HOW DO THE COMATOSI SUBJECTS BREATHE?

In subjects in coma, mechanical ventilation through intubation supports breathing.

HOW TO PREVENT SUCTION PULMONITE

In the case of coma, aspiration pneumonia is a complication that may depend on several factors, including:

  • Gastroesophageal reflux, resulting from prolonged maintenance of a horizontal position;
  • The inability to swallow correctly;
  • Tube feeding.

To prevent the complication in question, the most practiced medical remedies consist of:

  • Maintaining the patient in a lateral position;
  • Saliva aspiration at regular intervals;
  • Parenteral nutrition.

HOW TO PREVENT DECUBITUS PLEASURES

Briefly, pressure sores are lesions that typically appear in people who, forced to immobility for long periods of time, maintain a static position.

Pressure sores are a possible consequence not only of coma, but also of fractures in the limbs, castings in several parts of the body, severe obesity or risky pregnancy.

To prevent pressure sores, it is essential:

  • Change the position of the patient bedridden every 2-3 hours;
  • Use water mattresses, which are more congenial to those who are forced to spend long periods of immobility;
  • Plan nutrition appropriate to the needs of the human body;
  • Monitor favorable conditions, such as diabetes.

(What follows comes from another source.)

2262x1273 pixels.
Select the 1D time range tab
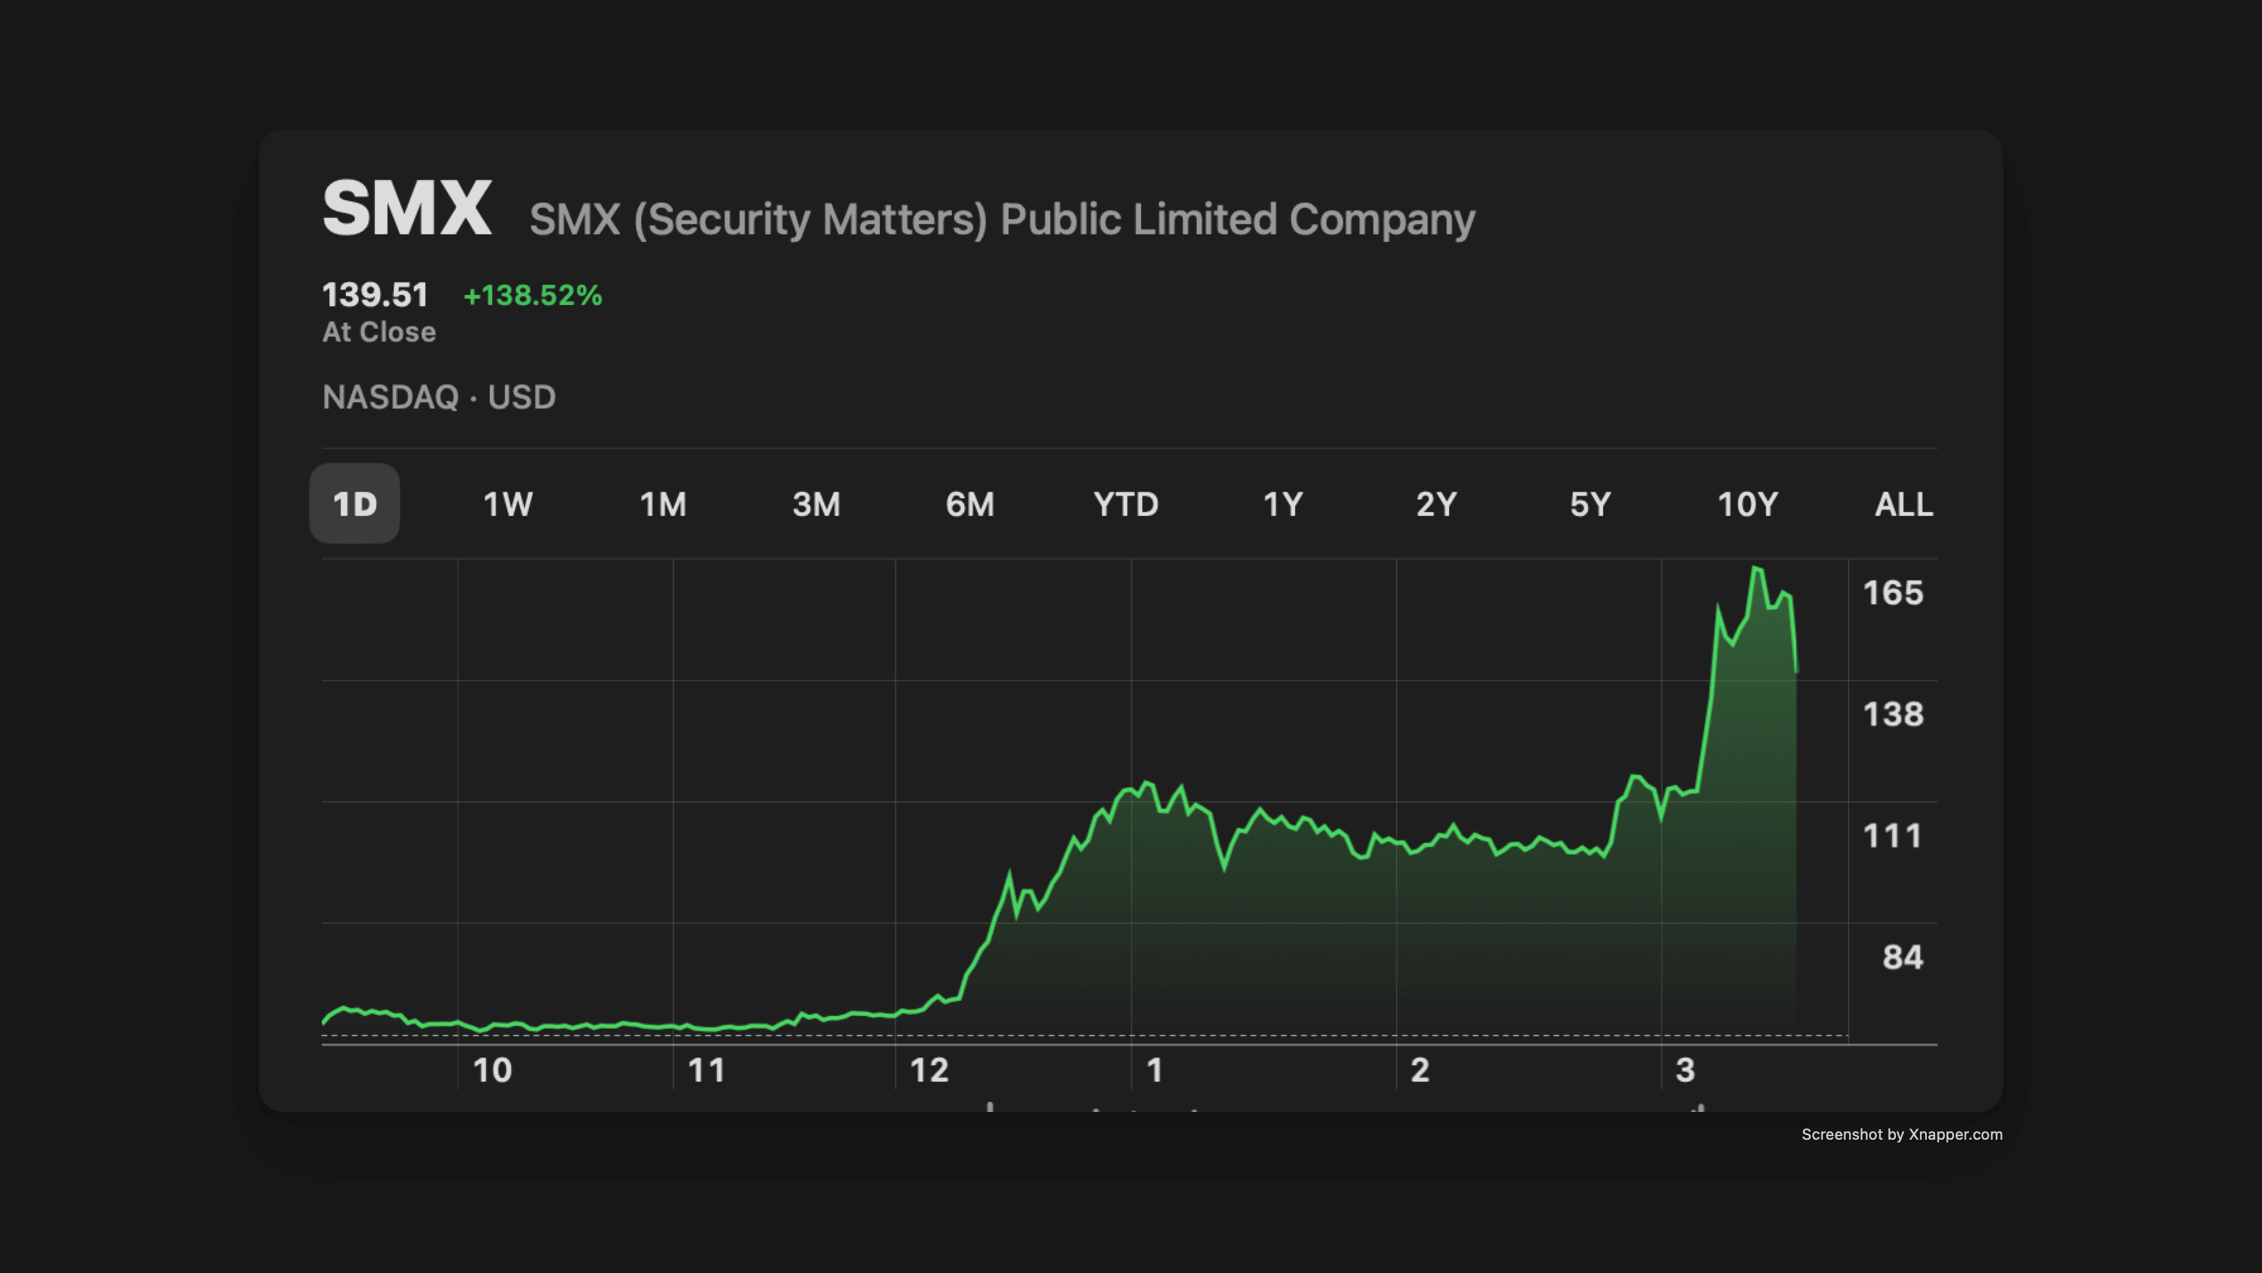(x=354, y=503)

THERAPEUTIC GUIDE FOR PEOPLE GIVEN FROM THE COMA

People who wake up from a state of coma need some care, which - as anticipated - encourages a return to a normal life.

The care in question includes:

  • Physiotherapy, essential to remedy muscle contractions, resulting from prolonged immobility;
  • Occupational therapy, whose field of application ranges from favoring the reintegration of the patient, in a social context, to adapting the home environment according to the needs of the person just awakened from the coma;
  • Psychotherapy, whose goal is to help the patient to overcome the early stages of awakening from the comatose state and to accept irrecoverable incapacities, which the resulting brain damage and coma may have caused.

CURIOSITY

On the basis of several scientific studies (in particular, one dating back to 2002), some doctors claim that a treatment particularly indicated in the case of post-cardiac arrest would be induced hypothermia .

In medicine, the term hypothermia indicates the lowering of body temperature below the physiological average.

Prognosis

The prognosis in case of coma varies from patient to patient and depends, mainly, on the triggering causes, on the health conditions in which the patient was before entering the comatose state and on the extent of the neurological damage.

Even for the most experienced doctors, any prediction of the evolution and long-term consequences of a coma is quite complex.